AVAILABLE DATA section start

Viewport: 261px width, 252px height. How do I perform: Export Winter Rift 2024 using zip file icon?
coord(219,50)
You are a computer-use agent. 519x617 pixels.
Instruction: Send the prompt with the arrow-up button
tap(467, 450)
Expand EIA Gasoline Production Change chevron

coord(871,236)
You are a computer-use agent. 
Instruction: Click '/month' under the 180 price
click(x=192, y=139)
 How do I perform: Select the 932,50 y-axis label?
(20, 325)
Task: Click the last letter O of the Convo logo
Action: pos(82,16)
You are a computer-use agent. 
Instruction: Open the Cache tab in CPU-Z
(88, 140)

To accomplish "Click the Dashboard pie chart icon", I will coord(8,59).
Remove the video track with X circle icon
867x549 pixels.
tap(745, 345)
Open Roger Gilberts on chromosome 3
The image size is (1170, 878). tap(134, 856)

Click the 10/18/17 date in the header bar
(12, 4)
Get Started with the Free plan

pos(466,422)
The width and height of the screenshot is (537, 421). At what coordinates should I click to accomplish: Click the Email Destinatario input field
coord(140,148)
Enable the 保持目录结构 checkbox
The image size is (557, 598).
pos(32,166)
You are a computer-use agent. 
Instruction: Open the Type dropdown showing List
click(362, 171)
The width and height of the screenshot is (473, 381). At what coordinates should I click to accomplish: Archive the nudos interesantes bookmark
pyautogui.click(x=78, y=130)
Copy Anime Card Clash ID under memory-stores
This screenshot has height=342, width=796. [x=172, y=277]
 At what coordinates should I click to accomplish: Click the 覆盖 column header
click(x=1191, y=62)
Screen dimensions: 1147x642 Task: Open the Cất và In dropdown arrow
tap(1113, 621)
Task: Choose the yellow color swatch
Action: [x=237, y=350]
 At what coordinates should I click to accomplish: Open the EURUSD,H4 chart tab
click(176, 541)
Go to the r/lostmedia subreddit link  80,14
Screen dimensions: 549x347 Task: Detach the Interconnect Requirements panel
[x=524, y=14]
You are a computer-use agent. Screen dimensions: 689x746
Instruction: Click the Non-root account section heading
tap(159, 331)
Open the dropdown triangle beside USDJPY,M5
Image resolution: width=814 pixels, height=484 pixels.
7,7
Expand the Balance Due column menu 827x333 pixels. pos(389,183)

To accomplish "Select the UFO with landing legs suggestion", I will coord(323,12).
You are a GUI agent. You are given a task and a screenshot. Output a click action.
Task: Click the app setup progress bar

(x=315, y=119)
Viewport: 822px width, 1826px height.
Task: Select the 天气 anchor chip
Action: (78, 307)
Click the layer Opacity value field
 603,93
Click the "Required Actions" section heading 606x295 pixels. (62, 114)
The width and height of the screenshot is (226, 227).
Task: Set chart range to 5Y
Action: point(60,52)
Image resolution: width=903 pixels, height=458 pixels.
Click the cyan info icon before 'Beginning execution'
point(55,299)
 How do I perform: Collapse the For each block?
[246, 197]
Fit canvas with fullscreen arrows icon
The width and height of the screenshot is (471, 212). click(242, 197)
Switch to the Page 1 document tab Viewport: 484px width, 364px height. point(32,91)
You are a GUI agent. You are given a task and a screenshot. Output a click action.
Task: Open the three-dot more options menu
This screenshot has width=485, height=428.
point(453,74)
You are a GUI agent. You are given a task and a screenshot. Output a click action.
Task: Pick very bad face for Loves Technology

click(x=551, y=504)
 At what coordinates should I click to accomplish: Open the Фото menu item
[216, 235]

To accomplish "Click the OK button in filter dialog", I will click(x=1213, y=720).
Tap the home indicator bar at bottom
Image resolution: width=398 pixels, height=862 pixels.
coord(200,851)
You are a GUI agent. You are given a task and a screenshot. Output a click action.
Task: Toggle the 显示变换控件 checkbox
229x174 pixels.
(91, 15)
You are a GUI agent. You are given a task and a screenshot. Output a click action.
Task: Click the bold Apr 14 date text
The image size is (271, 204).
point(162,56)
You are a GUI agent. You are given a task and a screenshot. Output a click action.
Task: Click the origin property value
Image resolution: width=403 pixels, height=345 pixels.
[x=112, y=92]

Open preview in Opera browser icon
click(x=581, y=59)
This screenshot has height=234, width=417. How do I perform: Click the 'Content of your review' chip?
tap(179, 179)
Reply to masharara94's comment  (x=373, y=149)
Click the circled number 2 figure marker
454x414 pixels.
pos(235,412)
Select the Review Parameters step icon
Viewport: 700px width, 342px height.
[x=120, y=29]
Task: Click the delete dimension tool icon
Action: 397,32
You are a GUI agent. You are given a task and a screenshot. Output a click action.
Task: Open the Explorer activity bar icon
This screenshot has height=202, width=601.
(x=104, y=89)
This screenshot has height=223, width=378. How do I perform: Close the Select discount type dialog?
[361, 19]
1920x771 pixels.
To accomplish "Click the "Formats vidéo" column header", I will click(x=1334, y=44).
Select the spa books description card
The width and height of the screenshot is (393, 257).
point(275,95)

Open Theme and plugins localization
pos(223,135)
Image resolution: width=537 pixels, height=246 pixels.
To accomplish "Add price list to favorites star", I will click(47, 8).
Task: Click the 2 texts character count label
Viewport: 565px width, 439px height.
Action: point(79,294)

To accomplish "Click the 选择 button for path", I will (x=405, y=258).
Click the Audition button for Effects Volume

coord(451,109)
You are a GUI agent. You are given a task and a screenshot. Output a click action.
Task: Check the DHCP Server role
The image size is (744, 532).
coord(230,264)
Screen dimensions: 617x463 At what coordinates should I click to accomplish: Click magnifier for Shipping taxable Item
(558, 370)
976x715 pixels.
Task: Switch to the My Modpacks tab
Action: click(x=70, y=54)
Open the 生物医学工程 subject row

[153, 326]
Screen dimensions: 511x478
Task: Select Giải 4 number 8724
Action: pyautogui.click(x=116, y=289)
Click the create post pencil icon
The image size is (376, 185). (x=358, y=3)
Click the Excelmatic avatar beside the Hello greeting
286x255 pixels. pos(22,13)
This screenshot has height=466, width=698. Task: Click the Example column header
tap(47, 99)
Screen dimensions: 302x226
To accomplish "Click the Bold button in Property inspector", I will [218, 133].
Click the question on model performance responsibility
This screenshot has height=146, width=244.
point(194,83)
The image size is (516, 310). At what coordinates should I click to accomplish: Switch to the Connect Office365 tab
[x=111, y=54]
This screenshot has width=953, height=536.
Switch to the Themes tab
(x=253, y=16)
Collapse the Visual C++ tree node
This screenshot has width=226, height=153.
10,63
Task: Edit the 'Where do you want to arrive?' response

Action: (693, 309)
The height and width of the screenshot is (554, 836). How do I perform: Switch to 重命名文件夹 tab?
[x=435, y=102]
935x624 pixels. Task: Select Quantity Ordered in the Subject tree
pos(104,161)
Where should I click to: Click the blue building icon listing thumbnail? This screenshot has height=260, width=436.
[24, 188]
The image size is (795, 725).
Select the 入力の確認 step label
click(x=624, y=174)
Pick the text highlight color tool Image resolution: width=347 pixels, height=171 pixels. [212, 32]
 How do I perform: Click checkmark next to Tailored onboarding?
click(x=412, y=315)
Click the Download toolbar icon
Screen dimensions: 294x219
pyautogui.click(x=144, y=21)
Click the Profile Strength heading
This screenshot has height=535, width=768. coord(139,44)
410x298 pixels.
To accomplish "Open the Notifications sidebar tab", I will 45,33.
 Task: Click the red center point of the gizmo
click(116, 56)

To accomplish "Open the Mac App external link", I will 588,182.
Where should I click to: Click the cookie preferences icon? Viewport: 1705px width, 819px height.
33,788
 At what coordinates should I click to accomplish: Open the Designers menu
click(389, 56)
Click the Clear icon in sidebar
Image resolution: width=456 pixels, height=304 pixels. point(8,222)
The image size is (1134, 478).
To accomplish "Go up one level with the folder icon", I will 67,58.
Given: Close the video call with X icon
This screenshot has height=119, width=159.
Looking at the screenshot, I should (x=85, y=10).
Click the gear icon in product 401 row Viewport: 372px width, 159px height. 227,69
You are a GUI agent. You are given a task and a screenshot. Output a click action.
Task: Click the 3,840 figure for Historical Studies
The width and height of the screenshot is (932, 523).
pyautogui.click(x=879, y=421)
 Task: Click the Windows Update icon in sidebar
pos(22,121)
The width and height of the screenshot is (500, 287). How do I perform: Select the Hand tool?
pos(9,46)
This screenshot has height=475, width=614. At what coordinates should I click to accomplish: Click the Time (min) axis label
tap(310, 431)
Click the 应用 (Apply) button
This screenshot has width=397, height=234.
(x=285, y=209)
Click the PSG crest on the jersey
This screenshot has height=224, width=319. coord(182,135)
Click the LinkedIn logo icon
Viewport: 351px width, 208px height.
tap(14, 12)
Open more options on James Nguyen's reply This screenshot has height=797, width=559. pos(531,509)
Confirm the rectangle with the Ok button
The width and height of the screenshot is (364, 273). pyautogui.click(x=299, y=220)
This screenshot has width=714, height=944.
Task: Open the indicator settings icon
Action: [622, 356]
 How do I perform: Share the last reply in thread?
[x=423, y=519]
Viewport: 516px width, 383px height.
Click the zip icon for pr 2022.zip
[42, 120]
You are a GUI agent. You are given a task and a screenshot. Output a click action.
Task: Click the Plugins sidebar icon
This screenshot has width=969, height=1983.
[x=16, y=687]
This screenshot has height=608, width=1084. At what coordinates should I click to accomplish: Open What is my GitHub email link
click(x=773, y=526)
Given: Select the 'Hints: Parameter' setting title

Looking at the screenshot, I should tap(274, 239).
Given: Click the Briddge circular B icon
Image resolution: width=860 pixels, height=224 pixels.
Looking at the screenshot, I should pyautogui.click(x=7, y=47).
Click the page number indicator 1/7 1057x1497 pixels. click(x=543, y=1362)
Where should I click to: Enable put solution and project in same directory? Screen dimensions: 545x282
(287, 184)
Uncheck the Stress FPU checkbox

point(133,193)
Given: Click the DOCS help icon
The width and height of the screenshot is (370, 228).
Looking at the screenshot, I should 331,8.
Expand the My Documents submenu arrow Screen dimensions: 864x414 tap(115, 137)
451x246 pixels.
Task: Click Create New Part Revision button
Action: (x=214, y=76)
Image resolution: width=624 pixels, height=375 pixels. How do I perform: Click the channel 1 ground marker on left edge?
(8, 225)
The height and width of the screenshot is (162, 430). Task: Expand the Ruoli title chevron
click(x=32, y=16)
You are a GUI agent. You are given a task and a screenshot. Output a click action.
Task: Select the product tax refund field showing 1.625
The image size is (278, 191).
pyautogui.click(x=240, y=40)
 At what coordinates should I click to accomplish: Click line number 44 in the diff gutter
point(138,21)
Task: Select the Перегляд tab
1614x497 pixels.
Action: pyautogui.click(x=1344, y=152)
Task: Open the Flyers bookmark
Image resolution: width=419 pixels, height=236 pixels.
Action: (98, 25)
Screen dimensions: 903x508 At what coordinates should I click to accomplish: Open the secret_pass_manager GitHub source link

AVAILABLE DATA section end

WHAT YOU NEED TO DO: Start at the first line of the entries and stop at the line that contains "You are a computer-use agent. Screen". Repeat every line in that span exactly, and nothing beyond it.

COMPLETED TASK:
Viewport: 261px width, 252px height. How do I perform: Export Winter Rift 2024 using zip file icon?
coord(219,50)
You are a computer-use agent. 519x617 pixels.
Instruction: Send the prompt with the arrow-up button
tap(467, 450)
Expand EIA Gasoline Production Change chevron

coord(871,236)
You are a computer-use agent. 
Instruction: Click '/month' under the 180 price
click(x=192, y=139)
 How do I perform: Select the 932,50 y-axis label?
(20, 325)
Task: Click the last letter O of the Convo logo
Action: pos(82,16)
You are a computer-use agent. 
Instruction: Open the Cache tab in CPU-Z
(88, 140)

To accomplish "Click the Dashboard pie chart icon", I will coord(8,59).
Remove the video track with X circle icon
867x549 pixels.
tap(745, 345)
Open Roger Gilberts on chromosome 3
The image size is (1170, 878). tap(134, 856)

Click the 10/18/17 date in the header bar
(12, 4)
Get Started with the Free plan

pos(466,422)
The width and height of the screenshot is (537, 421). At what coordinates should I click to accomplish: Click the Email Destinatario input field
coord(140,148)
Enable the 保持目录结构 checkbox
The image size is (557, 598).
pos(32,166)
You are a computer-use agent. 
Instruction: Open the Type dropdown showing List
click(362, 171)
The width and height of the screenshot is (473, 381). At what coordinates should I click to accomplish: Archive the nudos interesantes bookmark
pyautogui.click(x=78, y=130)
Copy Anime Card Clash ID under memory-stores
This screenshot has height=342, width=796. [x=172, y=277]
 At what coordinates should I click to accomplish: Click the 覆盖 column header
click(x=1191, y=62)
Screen dimensions: 1147x642 Task: Open the Cất và In dropdown arrow
tap(1113, 621)
Task: Choose the yellow color swatch
Action: [x=237, y=350]
 At what coordinates should I click to accomplish: Open the EURUSD,H4 chart tab
click(176, 541)
Go to the r/lostmedia subreddit link  80,14
Screen dimensions: 549x347 Task: Detach the Interconnect Requirements panel
[x=524, y=14]
You are a computer-use agent. Screen dimensions: 689x746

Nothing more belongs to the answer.